A Computer Crash Corrupted Security Software Opening Up Metro Atlanta School Database
Who: DeKalb County Schools
# of Accounts Breached: Over 3,000 files
What was affected: Over 2,700 of the uploaded images contained a driver’s license or government-issued IDs, including social security cards. Over 80 included images of passports from the U.S. and other counties, along with green cards and military IDs. There were also school transcripts with social security numbers and other private data visible.
When it happened: December 2018
How it happened: Images of the personal information were uploaded into a folder on the DeKalb County Schools website. The district confirmed the folder had been online since 2016. The data was secure, as of Dec. 22, until the district’s cloud-based web server crashed due to a vendor-related event. The server was restored on Dec. 24, but the crash had corrupted security software. The data was then unsecured and publicly available online until 11Alive brought it to the district’s attention.

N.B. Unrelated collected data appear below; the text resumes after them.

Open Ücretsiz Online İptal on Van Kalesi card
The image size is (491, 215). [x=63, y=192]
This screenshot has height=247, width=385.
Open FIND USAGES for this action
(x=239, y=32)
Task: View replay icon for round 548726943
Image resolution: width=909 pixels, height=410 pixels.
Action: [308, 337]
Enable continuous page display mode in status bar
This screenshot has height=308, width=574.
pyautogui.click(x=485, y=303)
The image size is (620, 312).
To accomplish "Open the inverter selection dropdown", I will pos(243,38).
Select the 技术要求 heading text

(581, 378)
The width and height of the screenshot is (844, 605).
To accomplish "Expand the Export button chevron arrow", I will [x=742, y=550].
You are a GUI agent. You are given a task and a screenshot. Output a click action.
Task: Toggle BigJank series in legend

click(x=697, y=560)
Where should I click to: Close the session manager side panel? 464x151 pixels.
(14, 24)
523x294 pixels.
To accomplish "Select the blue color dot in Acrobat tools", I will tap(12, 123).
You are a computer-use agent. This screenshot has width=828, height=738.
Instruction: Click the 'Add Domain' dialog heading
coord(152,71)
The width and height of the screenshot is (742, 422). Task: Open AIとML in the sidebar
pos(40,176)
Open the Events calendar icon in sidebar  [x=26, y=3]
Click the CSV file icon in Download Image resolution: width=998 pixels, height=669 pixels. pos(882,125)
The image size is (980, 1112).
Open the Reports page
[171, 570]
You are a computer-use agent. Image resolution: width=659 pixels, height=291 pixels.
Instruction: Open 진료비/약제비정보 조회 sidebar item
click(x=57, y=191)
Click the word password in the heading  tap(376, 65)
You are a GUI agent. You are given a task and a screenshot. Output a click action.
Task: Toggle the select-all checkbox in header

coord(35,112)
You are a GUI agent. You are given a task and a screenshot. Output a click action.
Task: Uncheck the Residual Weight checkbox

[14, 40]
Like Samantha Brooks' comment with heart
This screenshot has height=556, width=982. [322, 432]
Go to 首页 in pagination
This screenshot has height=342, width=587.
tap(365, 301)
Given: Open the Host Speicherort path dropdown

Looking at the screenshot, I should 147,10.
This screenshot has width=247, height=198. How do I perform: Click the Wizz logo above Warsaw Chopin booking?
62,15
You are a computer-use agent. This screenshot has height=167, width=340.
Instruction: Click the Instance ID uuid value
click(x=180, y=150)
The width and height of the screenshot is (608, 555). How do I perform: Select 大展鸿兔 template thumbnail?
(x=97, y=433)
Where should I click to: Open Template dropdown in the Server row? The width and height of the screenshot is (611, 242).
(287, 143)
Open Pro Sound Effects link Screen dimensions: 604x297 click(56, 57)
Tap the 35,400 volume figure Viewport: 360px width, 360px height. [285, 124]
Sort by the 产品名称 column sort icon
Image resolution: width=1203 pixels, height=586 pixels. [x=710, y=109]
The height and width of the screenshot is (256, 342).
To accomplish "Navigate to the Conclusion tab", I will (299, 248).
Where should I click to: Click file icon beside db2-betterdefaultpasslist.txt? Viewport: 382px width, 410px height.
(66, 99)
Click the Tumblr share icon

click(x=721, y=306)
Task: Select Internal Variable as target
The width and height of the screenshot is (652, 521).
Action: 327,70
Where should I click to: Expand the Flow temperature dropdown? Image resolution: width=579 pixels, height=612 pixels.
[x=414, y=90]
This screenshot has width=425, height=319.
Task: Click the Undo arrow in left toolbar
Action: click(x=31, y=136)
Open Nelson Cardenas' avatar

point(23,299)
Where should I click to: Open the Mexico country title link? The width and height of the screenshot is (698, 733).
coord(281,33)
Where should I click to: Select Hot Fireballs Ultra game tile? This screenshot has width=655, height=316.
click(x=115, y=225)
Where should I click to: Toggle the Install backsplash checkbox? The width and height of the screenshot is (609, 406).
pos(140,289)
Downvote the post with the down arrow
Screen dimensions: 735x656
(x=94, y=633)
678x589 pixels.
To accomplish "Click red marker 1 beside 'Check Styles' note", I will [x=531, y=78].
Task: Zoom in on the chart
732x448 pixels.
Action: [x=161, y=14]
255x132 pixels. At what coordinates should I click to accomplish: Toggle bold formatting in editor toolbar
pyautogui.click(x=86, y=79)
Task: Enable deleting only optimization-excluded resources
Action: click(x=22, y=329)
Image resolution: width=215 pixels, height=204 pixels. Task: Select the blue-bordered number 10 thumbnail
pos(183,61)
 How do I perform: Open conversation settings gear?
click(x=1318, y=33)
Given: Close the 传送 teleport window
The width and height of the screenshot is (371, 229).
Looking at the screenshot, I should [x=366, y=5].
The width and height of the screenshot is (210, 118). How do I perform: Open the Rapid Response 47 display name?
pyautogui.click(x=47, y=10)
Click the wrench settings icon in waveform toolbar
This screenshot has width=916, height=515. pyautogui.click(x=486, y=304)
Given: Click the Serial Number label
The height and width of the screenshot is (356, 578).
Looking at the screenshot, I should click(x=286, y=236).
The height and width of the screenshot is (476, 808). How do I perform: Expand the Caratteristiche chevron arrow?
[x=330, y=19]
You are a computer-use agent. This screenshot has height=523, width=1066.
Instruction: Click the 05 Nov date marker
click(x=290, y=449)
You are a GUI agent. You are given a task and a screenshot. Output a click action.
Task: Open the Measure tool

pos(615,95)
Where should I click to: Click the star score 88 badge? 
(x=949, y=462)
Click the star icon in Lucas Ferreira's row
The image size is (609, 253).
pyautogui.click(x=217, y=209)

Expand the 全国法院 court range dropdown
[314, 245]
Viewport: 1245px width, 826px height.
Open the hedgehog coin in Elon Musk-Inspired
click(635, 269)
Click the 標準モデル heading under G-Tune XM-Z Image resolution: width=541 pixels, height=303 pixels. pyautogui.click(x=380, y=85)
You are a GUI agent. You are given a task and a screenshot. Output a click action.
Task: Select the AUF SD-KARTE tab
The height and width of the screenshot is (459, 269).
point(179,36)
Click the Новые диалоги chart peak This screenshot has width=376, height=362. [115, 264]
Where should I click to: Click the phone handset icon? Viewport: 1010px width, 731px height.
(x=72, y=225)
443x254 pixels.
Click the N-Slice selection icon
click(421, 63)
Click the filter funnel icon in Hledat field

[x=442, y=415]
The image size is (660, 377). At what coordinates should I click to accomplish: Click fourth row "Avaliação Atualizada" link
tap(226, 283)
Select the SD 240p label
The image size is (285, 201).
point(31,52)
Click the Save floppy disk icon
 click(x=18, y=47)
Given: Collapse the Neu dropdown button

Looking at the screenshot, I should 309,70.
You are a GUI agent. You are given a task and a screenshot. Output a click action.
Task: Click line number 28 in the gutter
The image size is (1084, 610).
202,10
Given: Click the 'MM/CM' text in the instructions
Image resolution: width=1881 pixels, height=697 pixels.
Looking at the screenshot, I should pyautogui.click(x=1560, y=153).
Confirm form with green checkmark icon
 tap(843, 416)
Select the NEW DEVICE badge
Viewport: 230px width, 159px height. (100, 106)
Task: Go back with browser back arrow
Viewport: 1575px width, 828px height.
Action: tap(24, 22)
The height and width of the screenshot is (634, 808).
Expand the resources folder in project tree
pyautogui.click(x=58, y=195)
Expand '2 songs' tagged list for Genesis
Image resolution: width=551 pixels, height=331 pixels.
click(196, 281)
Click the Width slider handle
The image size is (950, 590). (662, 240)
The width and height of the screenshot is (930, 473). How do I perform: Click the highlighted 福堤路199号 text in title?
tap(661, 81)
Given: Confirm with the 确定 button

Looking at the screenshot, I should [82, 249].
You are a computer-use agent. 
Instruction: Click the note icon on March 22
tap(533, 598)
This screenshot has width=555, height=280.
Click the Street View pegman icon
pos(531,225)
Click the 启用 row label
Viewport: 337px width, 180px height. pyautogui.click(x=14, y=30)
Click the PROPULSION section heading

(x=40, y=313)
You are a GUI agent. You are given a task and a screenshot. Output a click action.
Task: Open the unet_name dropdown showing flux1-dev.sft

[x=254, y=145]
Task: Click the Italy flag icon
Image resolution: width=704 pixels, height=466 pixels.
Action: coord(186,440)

Outcome: Once the district became aware of the occurrence, the information was quarantined to determine the scope of impact. It is believed that no other private information was compromised outside of the contents of the FTP folder. Also, the district said it has removed each file from its website and server, disabled the upload form and contacted Google and the website host vendor to make sure the information is scrubbed from the internet. DCSD also said it implemented additional security measures on its website.